Journaux troublés aborde de front l’un des rares tabous de notre société, les maladies psychiatriques. Les auteurs nous invitent à un doux mais douloureux voyage dans un univers méconnu.
Les seules maladies honteuses sont désormais les troubles psychiatriques. Non seulement les malades se cachent, mais leurs proches les fuient. Qui osera évoquer la bipolarité, la dysmorphophobie ou l’hystérie d’un oncle ou d’un frère ? Ces mots et ces maux terrifient. Ne seraient-elles pas contagieuses ou, pire encore, pour la famille, héréditaires ?
Conscient de nos difficultés à aborder un tel sujet, Sébastien Perez trace une route originale et pleine de poésie.

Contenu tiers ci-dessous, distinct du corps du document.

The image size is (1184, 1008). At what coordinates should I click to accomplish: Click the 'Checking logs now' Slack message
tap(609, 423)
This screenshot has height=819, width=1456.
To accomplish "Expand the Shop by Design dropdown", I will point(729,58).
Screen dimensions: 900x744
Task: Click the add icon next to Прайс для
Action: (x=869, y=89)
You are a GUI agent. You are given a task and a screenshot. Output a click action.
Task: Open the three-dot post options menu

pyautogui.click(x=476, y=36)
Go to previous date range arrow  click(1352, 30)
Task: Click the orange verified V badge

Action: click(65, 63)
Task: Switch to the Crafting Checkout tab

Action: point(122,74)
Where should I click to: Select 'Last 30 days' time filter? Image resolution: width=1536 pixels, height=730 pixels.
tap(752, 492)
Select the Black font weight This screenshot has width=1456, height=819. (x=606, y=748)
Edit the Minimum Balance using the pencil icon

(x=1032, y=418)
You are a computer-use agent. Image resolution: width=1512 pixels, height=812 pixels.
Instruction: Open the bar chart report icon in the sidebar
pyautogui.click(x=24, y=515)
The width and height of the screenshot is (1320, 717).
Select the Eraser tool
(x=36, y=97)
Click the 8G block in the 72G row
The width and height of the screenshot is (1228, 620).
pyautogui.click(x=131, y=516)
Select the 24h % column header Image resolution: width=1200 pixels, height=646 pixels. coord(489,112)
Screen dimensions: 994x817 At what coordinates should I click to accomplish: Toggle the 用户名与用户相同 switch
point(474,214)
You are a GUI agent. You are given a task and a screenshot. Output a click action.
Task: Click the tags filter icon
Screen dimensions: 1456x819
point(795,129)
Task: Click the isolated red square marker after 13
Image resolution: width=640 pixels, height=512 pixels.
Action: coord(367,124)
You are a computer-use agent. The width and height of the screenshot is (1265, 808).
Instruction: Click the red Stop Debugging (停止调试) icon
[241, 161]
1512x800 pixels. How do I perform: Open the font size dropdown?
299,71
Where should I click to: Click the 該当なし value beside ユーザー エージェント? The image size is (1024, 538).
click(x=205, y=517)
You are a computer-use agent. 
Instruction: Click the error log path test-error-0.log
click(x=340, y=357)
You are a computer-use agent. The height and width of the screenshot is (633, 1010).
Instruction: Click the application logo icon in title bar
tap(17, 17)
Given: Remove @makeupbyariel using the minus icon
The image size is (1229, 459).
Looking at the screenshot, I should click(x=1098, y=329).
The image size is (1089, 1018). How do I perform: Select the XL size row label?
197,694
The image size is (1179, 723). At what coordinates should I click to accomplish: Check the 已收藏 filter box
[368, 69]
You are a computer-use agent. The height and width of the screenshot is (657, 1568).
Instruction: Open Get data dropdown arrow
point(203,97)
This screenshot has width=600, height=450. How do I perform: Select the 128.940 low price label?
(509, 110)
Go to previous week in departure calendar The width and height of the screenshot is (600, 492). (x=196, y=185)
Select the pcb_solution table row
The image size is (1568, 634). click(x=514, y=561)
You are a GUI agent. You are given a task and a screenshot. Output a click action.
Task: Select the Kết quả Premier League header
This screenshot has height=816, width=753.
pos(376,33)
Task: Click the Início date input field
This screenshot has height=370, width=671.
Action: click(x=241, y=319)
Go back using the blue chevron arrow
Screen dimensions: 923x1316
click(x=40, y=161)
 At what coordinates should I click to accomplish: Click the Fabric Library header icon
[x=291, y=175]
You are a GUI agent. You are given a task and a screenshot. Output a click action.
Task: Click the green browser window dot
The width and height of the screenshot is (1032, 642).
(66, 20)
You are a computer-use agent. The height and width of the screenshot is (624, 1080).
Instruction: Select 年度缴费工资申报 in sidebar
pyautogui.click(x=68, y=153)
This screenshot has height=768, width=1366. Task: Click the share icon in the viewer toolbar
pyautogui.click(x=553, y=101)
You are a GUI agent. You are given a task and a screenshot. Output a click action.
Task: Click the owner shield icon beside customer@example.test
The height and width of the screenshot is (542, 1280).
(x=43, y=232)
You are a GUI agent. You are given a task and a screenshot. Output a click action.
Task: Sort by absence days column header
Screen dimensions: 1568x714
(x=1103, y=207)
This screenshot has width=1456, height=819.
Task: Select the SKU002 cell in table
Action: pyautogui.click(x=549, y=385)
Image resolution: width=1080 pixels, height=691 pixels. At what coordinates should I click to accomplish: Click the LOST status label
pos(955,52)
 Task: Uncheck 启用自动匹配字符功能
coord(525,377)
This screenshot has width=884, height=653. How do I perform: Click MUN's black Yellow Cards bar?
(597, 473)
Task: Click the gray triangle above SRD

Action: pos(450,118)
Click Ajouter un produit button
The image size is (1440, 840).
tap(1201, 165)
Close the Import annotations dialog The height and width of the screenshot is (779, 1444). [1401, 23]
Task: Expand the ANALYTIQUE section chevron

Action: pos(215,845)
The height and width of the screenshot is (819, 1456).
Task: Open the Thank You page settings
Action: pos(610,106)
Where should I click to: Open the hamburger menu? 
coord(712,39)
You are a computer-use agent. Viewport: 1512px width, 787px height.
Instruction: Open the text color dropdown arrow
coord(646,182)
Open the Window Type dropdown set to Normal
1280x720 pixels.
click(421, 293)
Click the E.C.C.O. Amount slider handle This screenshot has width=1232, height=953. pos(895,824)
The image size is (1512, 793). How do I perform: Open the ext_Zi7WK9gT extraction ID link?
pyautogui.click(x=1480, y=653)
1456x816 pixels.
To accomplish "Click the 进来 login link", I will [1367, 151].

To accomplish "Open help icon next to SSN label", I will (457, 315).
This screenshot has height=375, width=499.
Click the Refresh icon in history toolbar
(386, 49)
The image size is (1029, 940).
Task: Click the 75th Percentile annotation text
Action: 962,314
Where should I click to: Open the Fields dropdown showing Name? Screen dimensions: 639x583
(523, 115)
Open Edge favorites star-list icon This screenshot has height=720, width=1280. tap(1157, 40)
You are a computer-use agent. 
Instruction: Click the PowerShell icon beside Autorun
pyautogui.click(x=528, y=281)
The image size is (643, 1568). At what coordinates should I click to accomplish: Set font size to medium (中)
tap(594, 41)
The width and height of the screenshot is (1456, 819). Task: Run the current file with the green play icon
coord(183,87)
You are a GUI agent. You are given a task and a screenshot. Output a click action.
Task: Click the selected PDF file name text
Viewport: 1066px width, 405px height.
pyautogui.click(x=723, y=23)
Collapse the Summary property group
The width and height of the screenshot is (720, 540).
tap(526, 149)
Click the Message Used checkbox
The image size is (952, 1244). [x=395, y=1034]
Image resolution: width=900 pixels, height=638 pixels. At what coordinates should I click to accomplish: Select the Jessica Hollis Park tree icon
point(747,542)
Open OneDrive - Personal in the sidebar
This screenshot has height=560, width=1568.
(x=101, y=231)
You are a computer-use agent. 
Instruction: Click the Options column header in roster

Il aborde treize maladies, ou plutôt treize malades. Dans l’Arion Asylum, un asile perdu au fond de la forêt, treize pensionnaires ont vécu et se sont décrits en quelques courtes phrases.
Un artiste lumineux, Marco Mazzoni, illustre leur lettre. Puis, il nous propose une courte et silencieuse bande dessinée animalière. Ses oiseaux, grenouilles et autres poissons, tous magnifiques, tentent de transcrire l’émotion contenue dans la confession intime. La lecture est exigeante, mais aisée. Nous ne sommes plus confrontés à la souffrance d’humains, mais à celle, suggérée, d’animaux. La charge empathique est moins forte. Enfin, un très court texte décrit, en termes techniques mais accessibles, la maladie. À l’issue de cette lecture, de salubrité publique, vous ne pourrez plus prétendre ne pas savoir… D’ailleurs, une lecture ne suffit pas, sentez-vous que le livre vous rappelle ?
Le dessin de Mazzoni est unique. Il associe de charmants petits animaux réalistes, travaillés en gros plans, à une nature féérique. L’ensemble est travaillé aux crayons de couleur. Il propose une harmonie de bleus et de roses pastels qui sont tous sauf « layette ». Le résultat est angoissant, mais fascinant. J’y retourne.